▶ [Data supplied]
##############################

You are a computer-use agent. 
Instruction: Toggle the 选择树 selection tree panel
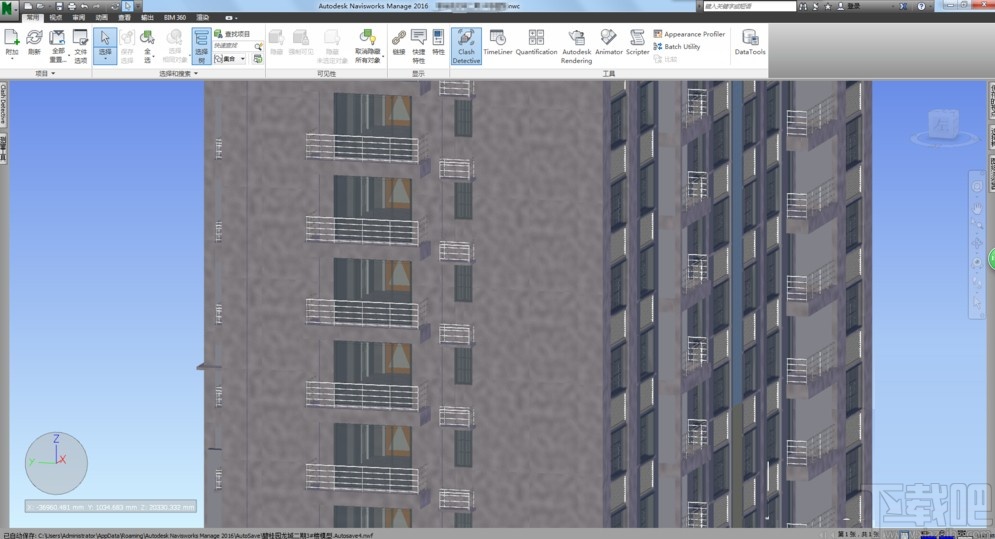(201, 46)
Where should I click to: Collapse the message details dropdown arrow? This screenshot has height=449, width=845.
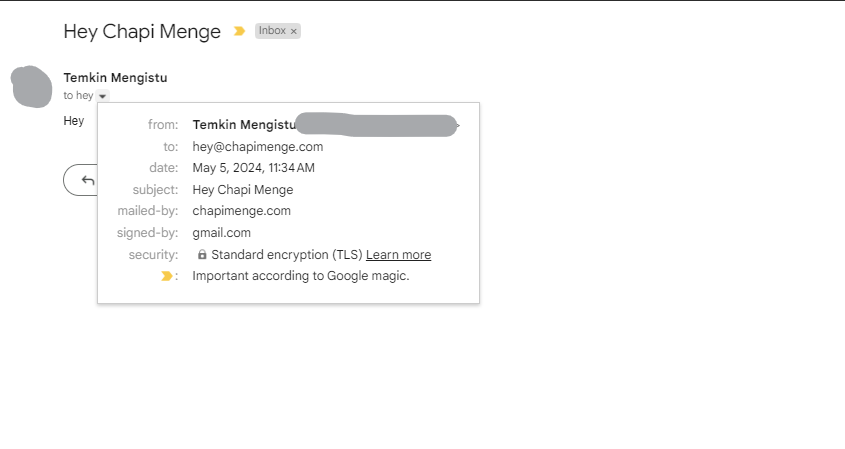pos(104,96)
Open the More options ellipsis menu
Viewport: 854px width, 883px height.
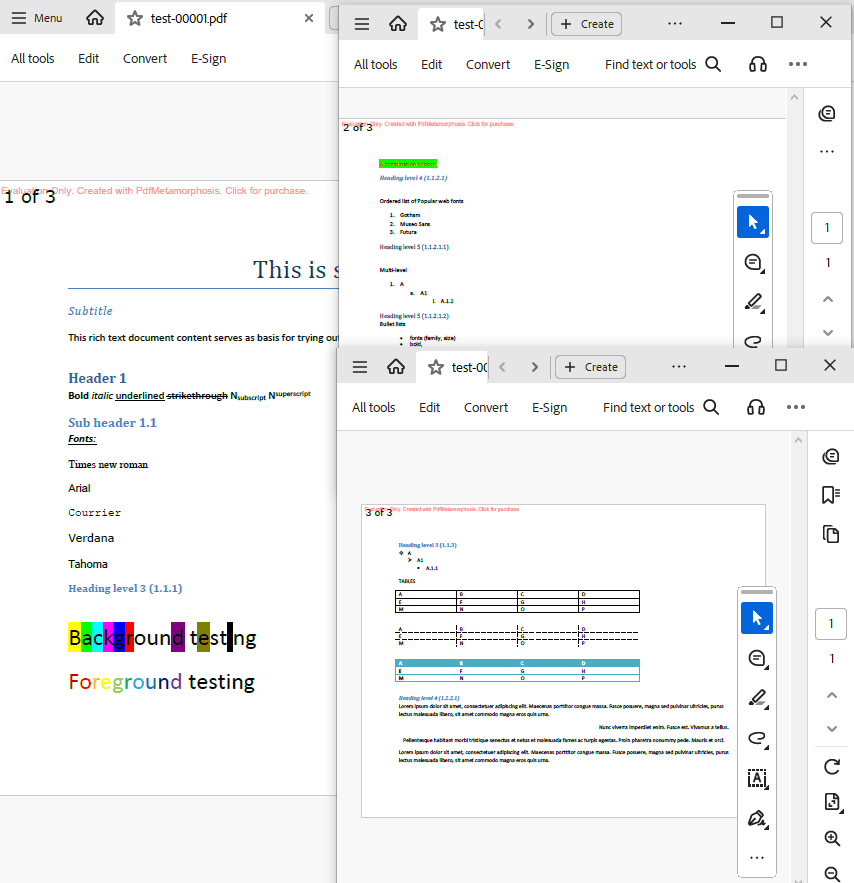click(796, 407)
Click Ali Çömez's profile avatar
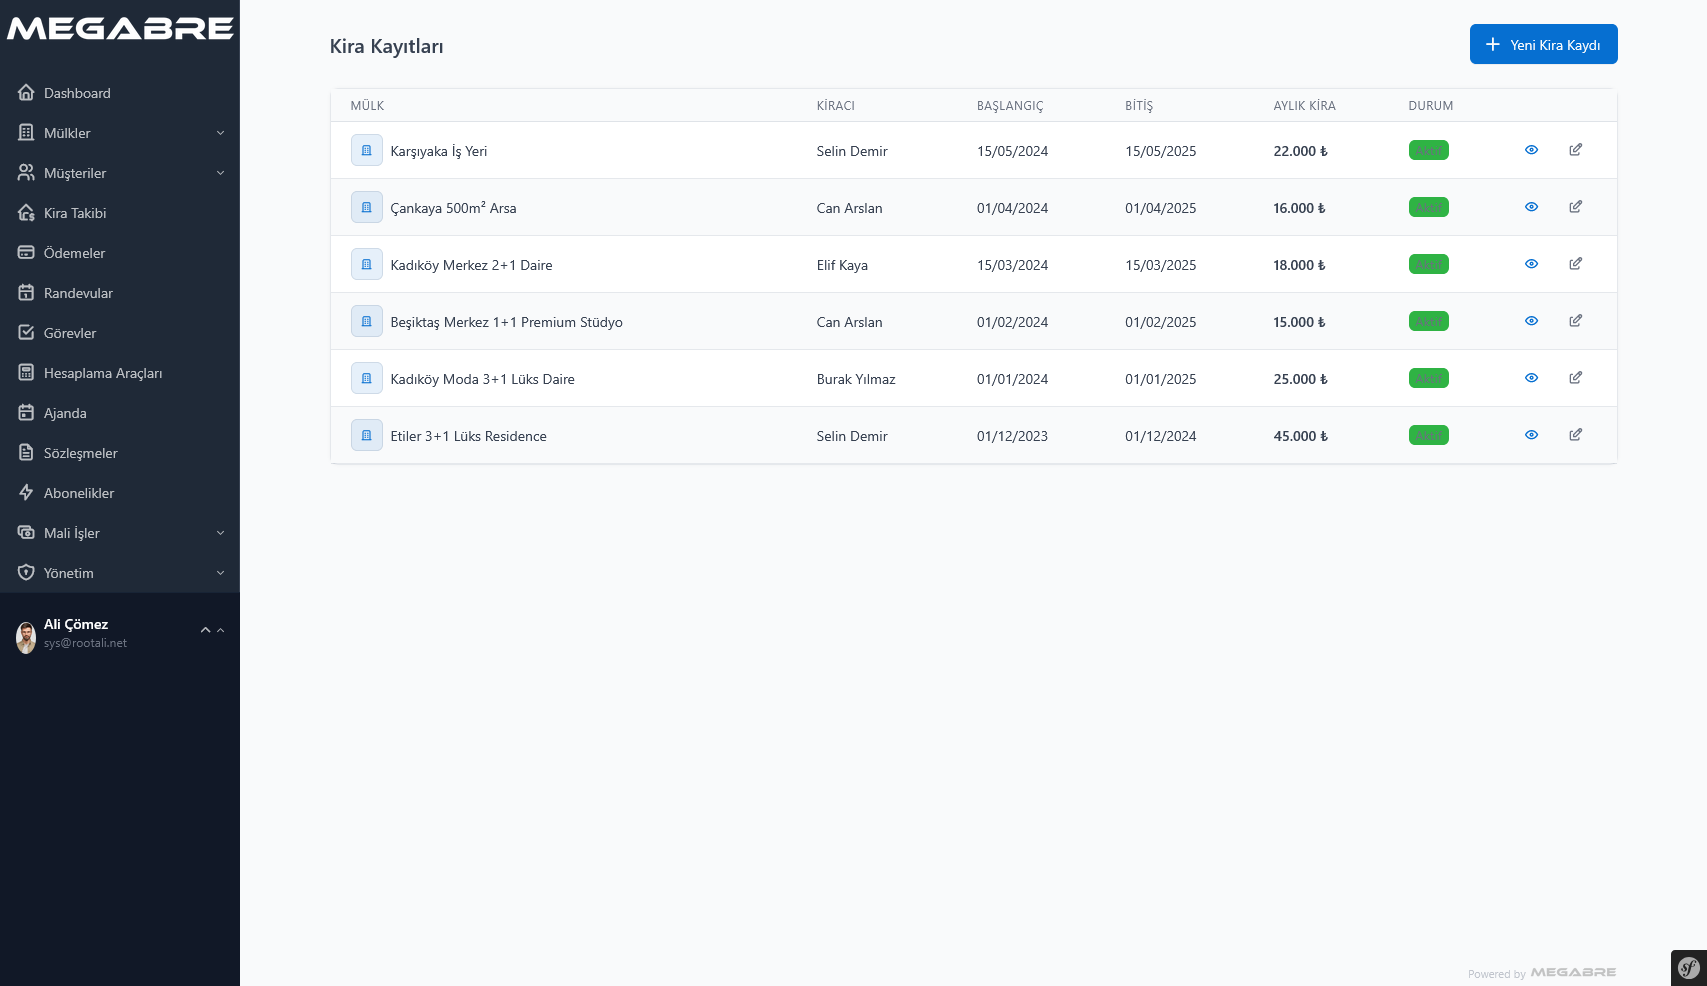 click(x=26, y=636)
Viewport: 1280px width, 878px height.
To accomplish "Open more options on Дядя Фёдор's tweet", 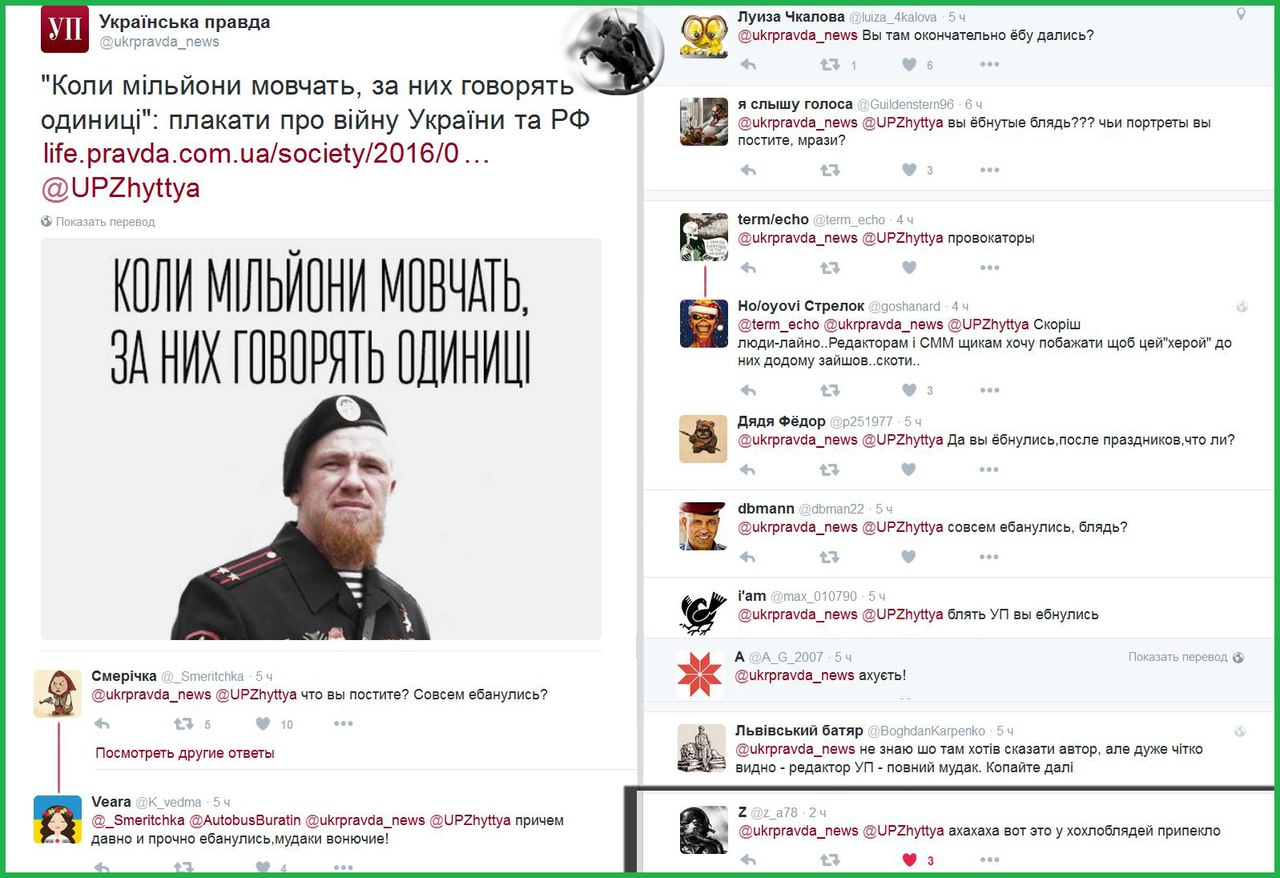I will tap(989, 468).
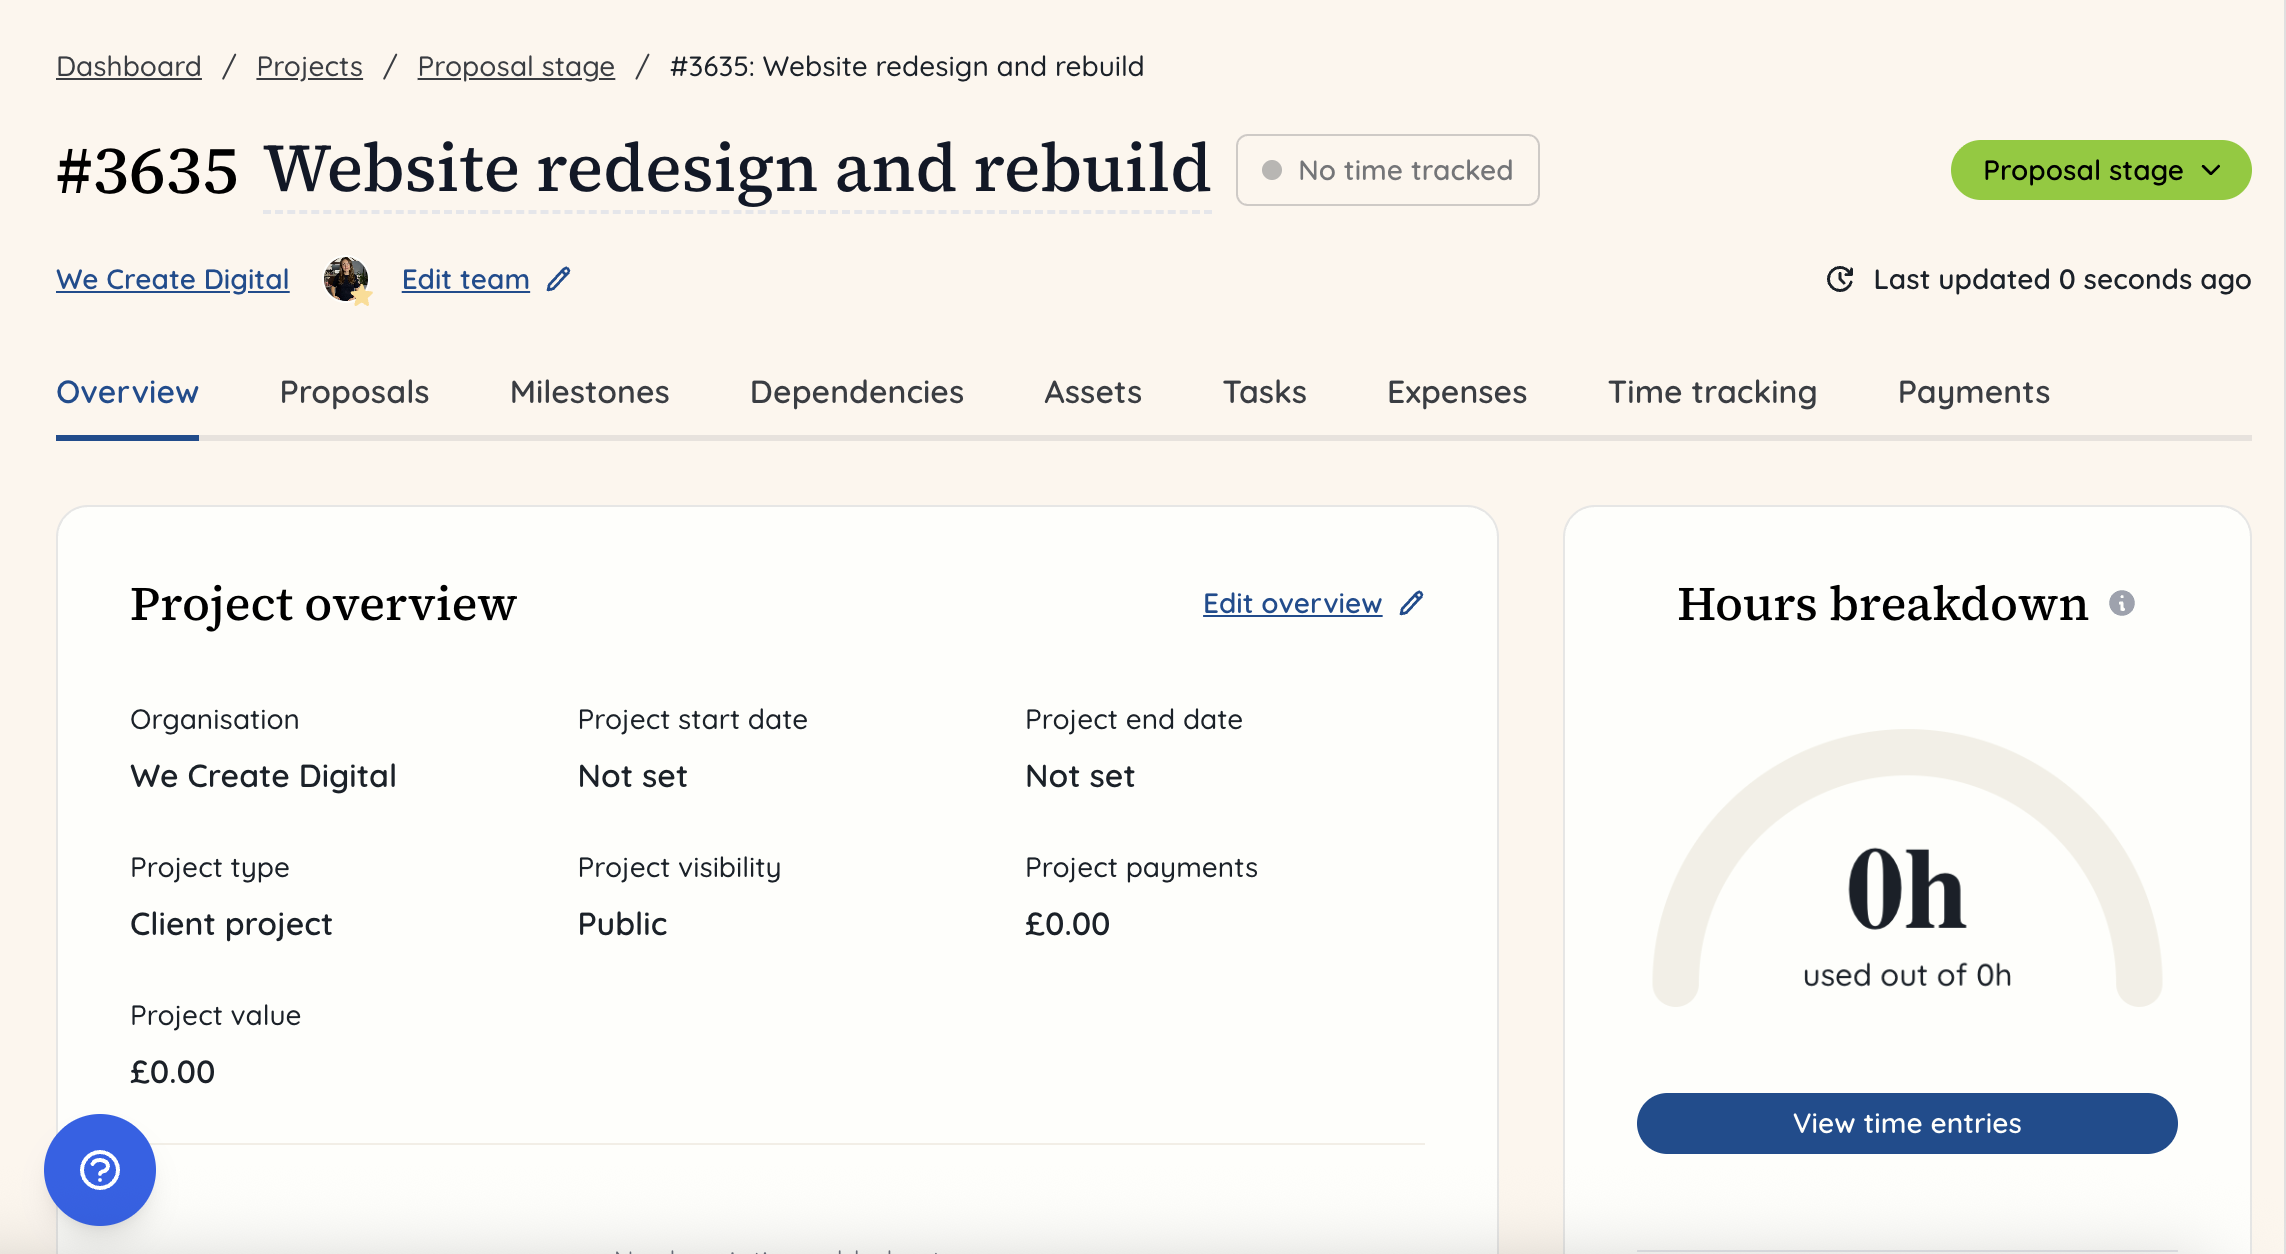
Task: Open the We Create Digital organisation link
Action: pyautogui.click(x=171, y=279)
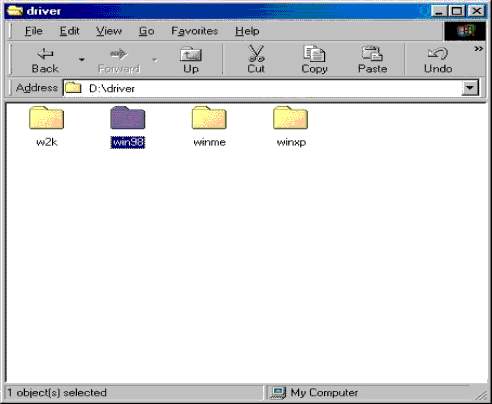Viewport: 492px width, 404px height.
Task: Click the Windows logo throbber
Action: (465, 31)
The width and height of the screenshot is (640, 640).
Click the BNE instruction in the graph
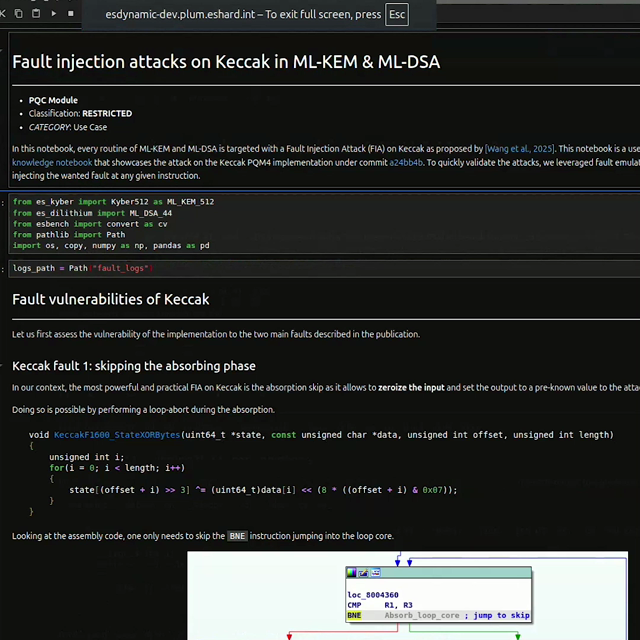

##############################

▶ [Stated task]
Could you retype the entries word for word, from the very beginning through the line that contains "click(x=26, y=636)" (include that line), and leave the pictures out of your answer?

▶ [Expected output]
You are a computer-use agent. 
Instruction: Toggle the 选择树 selection tree panel
(201, 46)
Where should I click to: Collapse the message details dropdown arrow? This screenshot has height=449, width=845.
pos(104,96)
Open the More options ellipsis menu
Viewport: 854px width, 883px height.
click(796, 407)
Click Ali Çömez's profile avatar
 click(x=26, y=636)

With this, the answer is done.